Coal mining reflects the independent spirit of the region's people. Many southwestern Pennsylvania mines were small family run operations such as Seldom Seen Mine.
Chest Creek Mine 1, once known as Miller Run no.8, is now known as The Seldom Seen Mine. Fred Maurer of Patton opened Miller Run no. 8 in 1939. It was then sold to Andrew Radomsky in 1940. The mine was owned and operated by the Radomsky Family until 1963, when the mine operations were split between tourism and mining operations.
Andrew Radomsky also purchased Miller Run no. 7 in 1940, in which he operated both Miller Run nos.7 and 8 from 1940-41. Miller Run no.8 is about ¼ mile southeast of Miller Run no. 7.
In 1942 Miller Run no.8's production began increasing rapidly and nearly doubled it production in the following year.

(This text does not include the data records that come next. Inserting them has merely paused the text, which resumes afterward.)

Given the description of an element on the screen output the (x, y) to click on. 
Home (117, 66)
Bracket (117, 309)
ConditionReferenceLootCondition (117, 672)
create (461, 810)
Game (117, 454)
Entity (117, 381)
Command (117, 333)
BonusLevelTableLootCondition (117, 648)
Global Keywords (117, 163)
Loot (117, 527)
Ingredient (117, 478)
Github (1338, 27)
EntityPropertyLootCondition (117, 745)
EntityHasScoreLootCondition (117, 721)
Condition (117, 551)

Andrew Radomsky changed the name of the company from Andrew Radomsky to The Chest Creek Coal Company in 1942. Production remained in the 20,000-ton range throughout the 1940's. In 1951, production peaked when 33,538 tons were shipped by rail. Employee numbers peaked as well this same year, with a total of 37 employees. This was due to the increased demand for coal during the Korean War. Production then started to decline in 1952 with 19,687 tons. Less than 10,000 tons was the production rate over the next three years. Production ranged from 10,000 to 14,000 tons from 1956 till 1962. In 1963 the mine was split between production and tourist activities, this year saw only 775 tons produced and was the last year of production.

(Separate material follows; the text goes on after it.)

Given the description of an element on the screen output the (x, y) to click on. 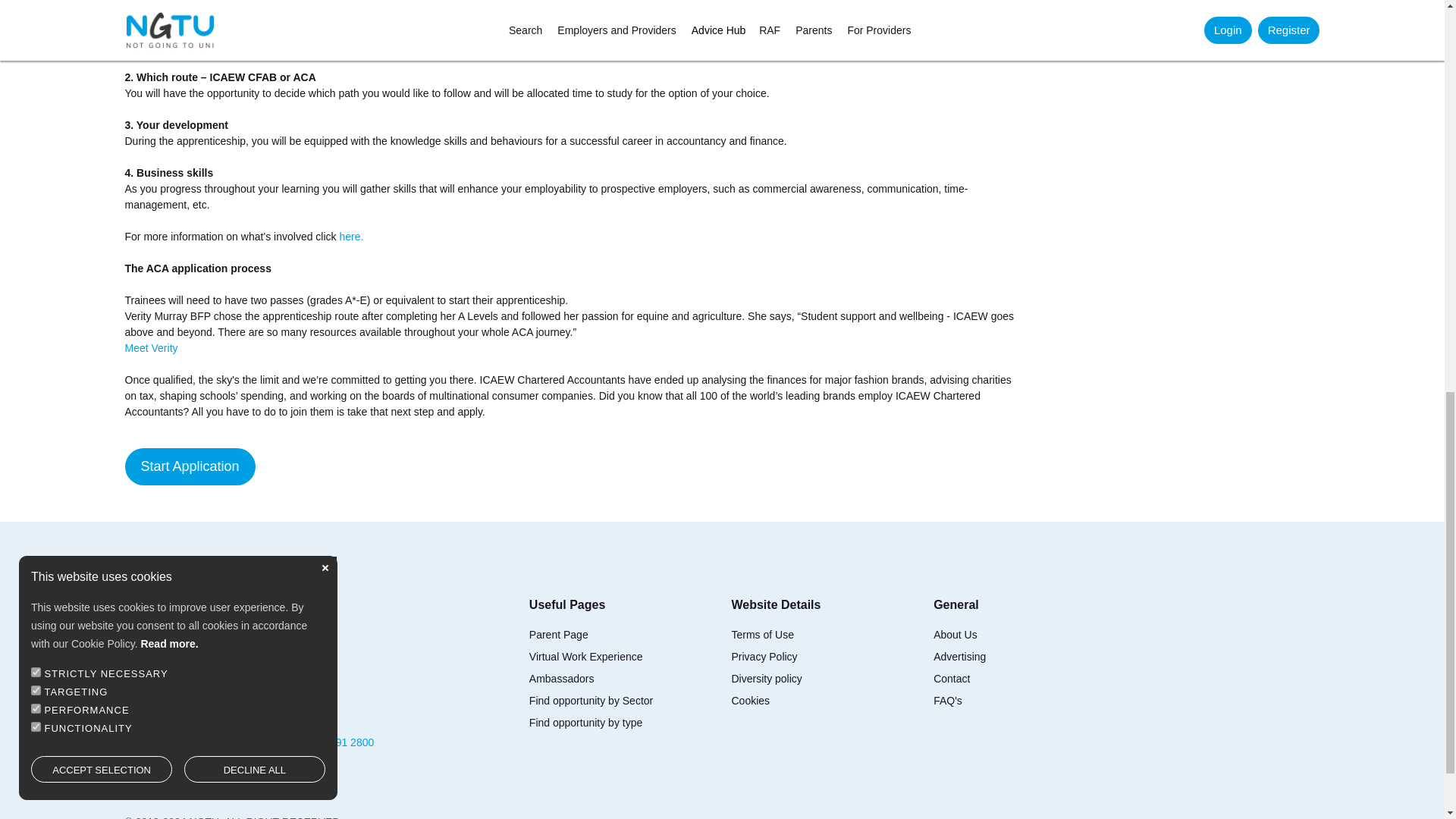
Start Application (188, 466)
here. (350, 236)
Meet Verity (150, 347)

The mine was originally operated by mule haulage with the only electric piece of equipment being the pump. Around 1943 the first electric equipment, consisting of a locomotive w/storage battery, and a short wall cutter, was purchased and installed in the mine. The trolley system and conveyor system was installed in the late 1940's.
Since the closing of production in 1963, The Seldom Seen Mine has become a Tourist Mine and is now part of the Path of Progress.